Stages of periodontal disease Periodontal disease can be classified from Stages 1 to 4 based on severity of radiographic and clinical signs. Normally, interdental bone appears 1-2 mm apical (toward the root) to the cementoenamel junction (CEJ) (Figure 1). The bone level in periodontal disease decreases as inflammation extends and bone is resorbed. The radiograph is used indirectly to determine the amount of bone loss. Forty percent of the bone must be destroyed before bone loss can be radiographically visualized. Distribution of bone loss is classified as either localized or generalized, depending on the number of areas affected. Localized bone loss occurs in isolated areas. Generalized bone loss involves the majority of the crestal bone. Bone loss is a crude determination of support level. The actual level of periodontal support can be less than the radiographic bone height.

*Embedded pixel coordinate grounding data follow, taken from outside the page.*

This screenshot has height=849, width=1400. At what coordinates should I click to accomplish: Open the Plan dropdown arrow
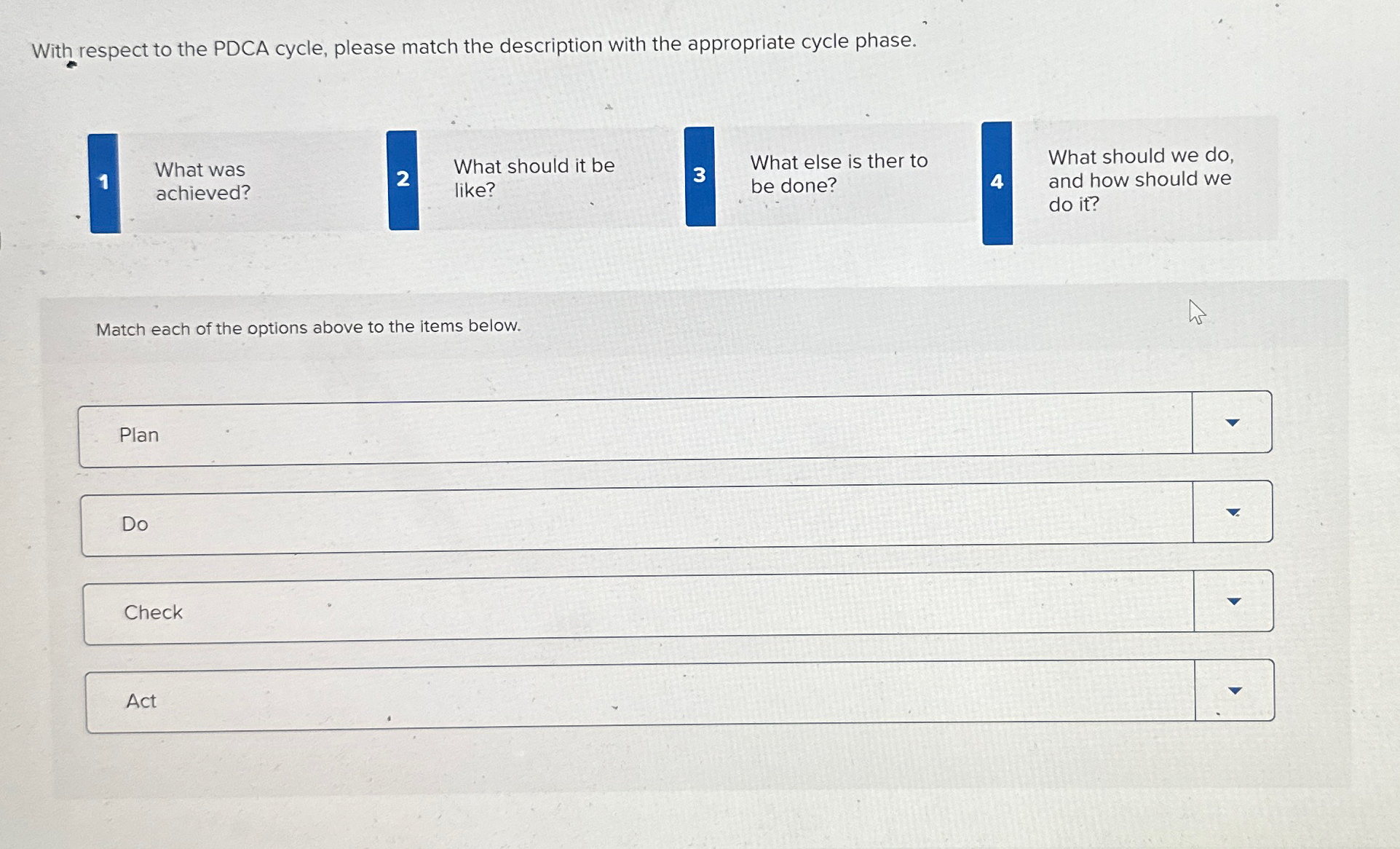click(x=1232, y=422)
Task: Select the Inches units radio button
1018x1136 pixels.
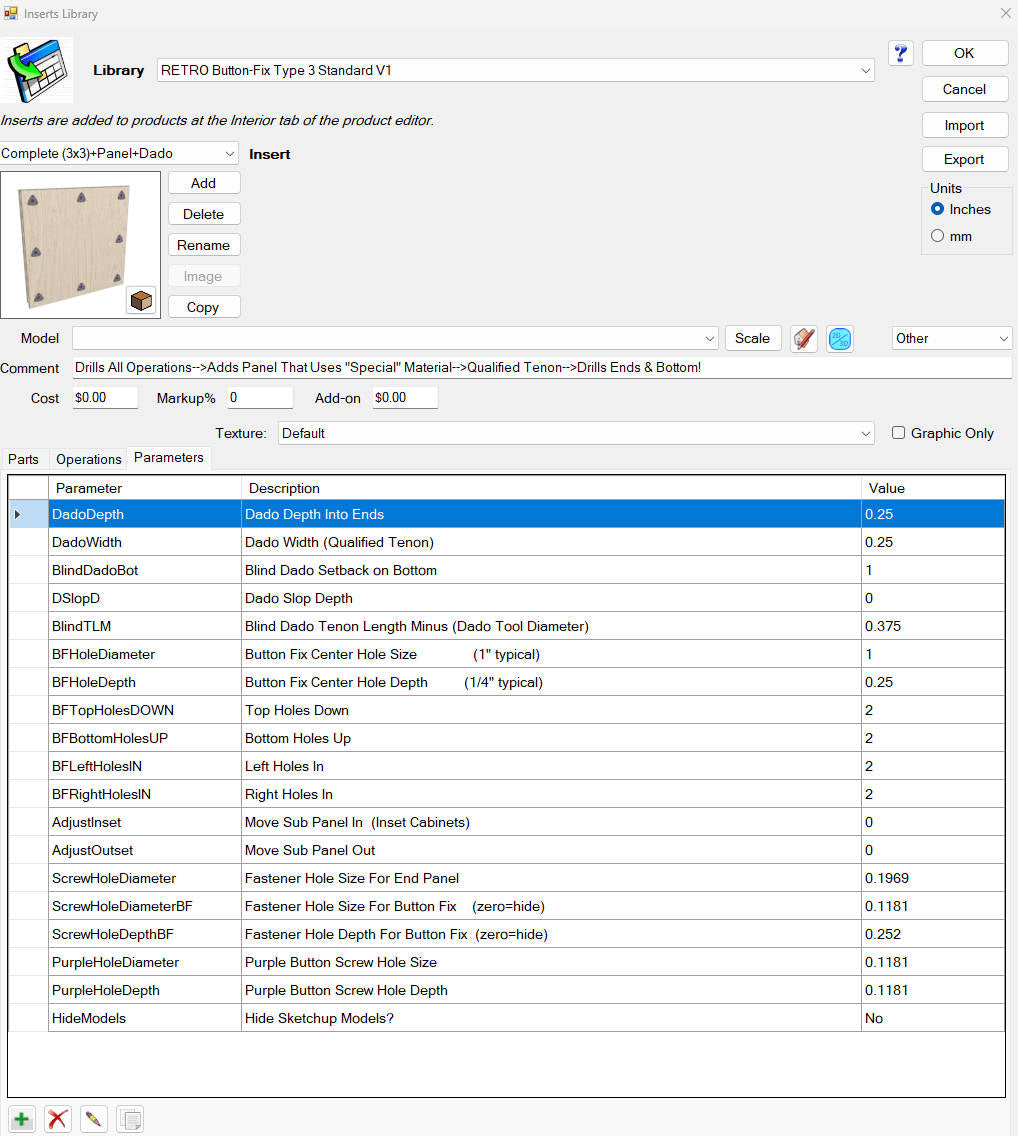Action: (x=938, y=209)
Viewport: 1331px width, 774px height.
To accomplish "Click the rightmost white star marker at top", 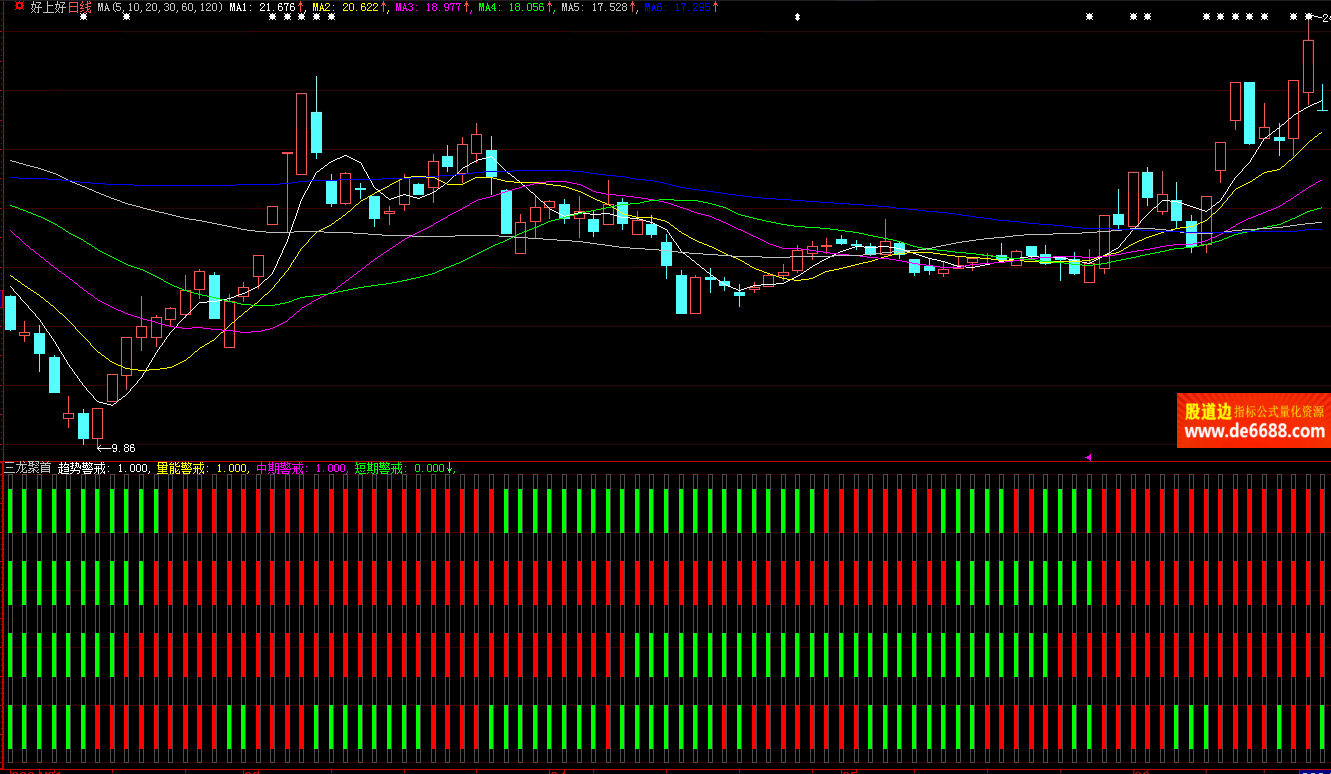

Figure 3: Twenty-five to 40 percent horizontal bone loss around the second and third mandibular premolar tooth roots typical of Stage 3 periodontal disease.
Gauging attachment loss Stage1 , gingivitis, occurs when the gingiva appears inflamed. In Stage 1 disease, there is no periodontal support loss or radiographic changes. Stage 2 , early periodontitis, occurs when attachment loss is less than 25 percent of the root, as measured from the CEJ to the apex. Clinically, early periodontitis is typified by pocket formation or gingival recession. Radiographically, Stage 2 disease appears as blunting (rounding) of the alveolar margin. The continuity of the lamina dura at the level of the alveolar margin might show a loss in Stage 2 (Figure 2).

Figure 4: Horizontal bone loss around the mandibular fourth premolar and first molar.
Stage 3 , established periodontitis, is diagnosed when 25-50 percent of attachment loss occurs (Figure 3). The direction of bone loss can be horizontal or vertical (angular).
  • Horizontal bone loss radiographically appears as decreased alveolar marginal bone around adjacent teeth. Normally, the crestal bone is located 1-2 mm apical to the cementoenamel junction. With horizontal bone loss, both the buccal and lingual plates of bone, as well as interdental bone, have been resorbed. Clinically, horizontal bone loss is typified by suprabony pockets, which occurs when the epithelial attachment is coronal to the bony defect (Figure 4).

  • Vertical bone loss, resulting from infrabony (intrabony if three-walled) defects, occurs when the walls of the pocket are within a bony housing. Periodontal disease can cause a vertical defect to extend apically from the alveolar margin. At first, the defect is surrounded by three walls of bone: two marginal (lingual or palatal and facial) and a hemisepta (the bone of the interdental septum that remains on the root of the uninvolved adjacent tooth).